● Supplied text:

________________________

Sending demos to record companies is not a very good way of getting known. You'll end up in a huge pile of CDs on an A&R person's desk and it's very hard to stand out in those circumstances - however good your music is.

If you have a massive following, the industry will come to find out what all the fuss is about. Spend time making your music and live shows amazing rather than mucking about with demos.

Promote yourself properly. Make sure that everyone who's likely to come to a gig knows where and when you're playing, every time you play. Use mailing lists, email lists, local press, fliers and posters to promote your gigs.

A&R people don't turn up at gigs randomly, so there aren't really any places to play to be 'spotted'. Also you don't have to play London to get your name known. A&R people have contacts all over the country. If you're causing a stir, they will find out.

Don't just concentrate on record labels. There are lots of people like PR companies, lawyers, publishers and producers looking for new business. These people get a lot fewer, demos so yours will be in a much smaller pile.

Be patient - it normally take artists a couple of years at least to get to the stage where they're ready to sign. Spend some time learning to work as a group and developing your songs and performance before you divert time into trying to get signed.

Don't be too eager. The more desperate you are to get signed the more likely you are to sign a contract that's not right for you. Take your time and consider each offer carefully. Don't take something just because you haven't got anything else.

With underground styles like dance and hip-hop, labels look for tunes that are happening in the clubs. Consequently, you're better off ignoring the labels and getting your tunes straight to DJs.

A demo addressed to someone by name is much more likely to be opened quickly. Find the right labels by checking the sleeves of records you like. Call and get the name of the person who handles your kind of music.

Phone the person before you send any material. Then leave at least 10 days after sending the demo before you call again and see if they've got it. Give them some time to listen to your music and don't hassle them.

A&R people tend to hang on to promising demos and see what else is sent, so try and keep a steady flow of demos coming. A new recording every few months will keep your name up and show that you're still active on the scene.

Once you start sending out demos, make sure you keep your website up to date. If people like your demo, it's the first place they'll go to see what you're up to and maybe check when you're gigging.

Everyone at every level gets knocked back several times on the way to the top. Don't take this personally and don't be disheartened. One person's negative opinion doesn't mean that much. Keep at it!

________________________

● Records supplied:
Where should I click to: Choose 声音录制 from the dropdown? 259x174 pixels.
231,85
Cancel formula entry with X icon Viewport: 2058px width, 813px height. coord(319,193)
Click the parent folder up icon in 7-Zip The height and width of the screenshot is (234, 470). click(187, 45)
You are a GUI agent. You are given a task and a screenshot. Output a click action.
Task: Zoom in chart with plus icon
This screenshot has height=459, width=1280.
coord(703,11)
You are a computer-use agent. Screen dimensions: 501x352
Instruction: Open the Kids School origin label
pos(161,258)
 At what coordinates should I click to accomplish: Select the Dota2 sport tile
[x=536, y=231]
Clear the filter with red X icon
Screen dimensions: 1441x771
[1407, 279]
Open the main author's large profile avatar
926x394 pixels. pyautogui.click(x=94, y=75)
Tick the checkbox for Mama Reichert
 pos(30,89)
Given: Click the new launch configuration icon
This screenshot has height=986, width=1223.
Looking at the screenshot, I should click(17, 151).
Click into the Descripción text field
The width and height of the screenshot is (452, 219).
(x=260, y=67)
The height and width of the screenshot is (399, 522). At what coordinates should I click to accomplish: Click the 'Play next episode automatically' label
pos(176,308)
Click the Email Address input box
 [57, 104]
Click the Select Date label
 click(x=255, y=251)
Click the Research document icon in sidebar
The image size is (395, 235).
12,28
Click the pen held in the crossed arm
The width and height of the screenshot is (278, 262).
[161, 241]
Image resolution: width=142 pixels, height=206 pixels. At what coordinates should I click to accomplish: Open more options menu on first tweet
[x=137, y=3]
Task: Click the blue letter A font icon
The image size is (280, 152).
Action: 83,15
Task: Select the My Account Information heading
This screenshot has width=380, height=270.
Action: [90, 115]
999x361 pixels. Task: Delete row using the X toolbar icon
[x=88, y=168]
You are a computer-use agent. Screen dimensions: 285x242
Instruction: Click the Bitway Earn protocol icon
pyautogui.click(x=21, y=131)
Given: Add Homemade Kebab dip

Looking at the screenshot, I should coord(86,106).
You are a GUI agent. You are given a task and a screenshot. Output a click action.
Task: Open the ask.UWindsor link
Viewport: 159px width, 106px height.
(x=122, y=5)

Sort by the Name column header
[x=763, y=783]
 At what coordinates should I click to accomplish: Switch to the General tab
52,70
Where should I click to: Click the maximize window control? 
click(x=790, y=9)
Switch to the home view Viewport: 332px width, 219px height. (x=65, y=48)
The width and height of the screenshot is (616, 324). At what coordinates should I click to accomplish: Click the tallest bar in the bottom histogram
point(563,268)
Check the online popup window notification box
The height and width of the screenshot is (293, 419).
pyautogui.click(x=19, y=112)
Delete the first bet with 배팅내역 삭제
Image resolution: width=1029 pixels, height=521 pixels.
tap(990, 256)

________________________

● Your tasks:
a) Retype the part of the advice on getting signed that starts at "A&R people tend" and ends at "when you're gigging.".
b) According to the advice on getting signed, why is it worth sending demos to people other than record labels?
c) List every means the advice on getting signed names for promoting gigs.
Nothing in the records is needed for this.

● Exercise responses:
a)
A&R people tend to hang on to promising demos and see what else is sent, so try and keep a steady flow of demos coming. A new recording every few months will keep your name up and show that you're still active on the scene.

Once you start sending out demos, make sure you keep your website up to date. If people like your demo, it's the first place they'll go to see what you're up to and maybe check when you're gigging.

b) PR companies, lawyers, publishers and producers are also looking for new business. They receive far fewer demos than labels do, so a demo sent to them ends up in a much smaller pile.

c) Mailing lists, email lists, local press, fliers, posters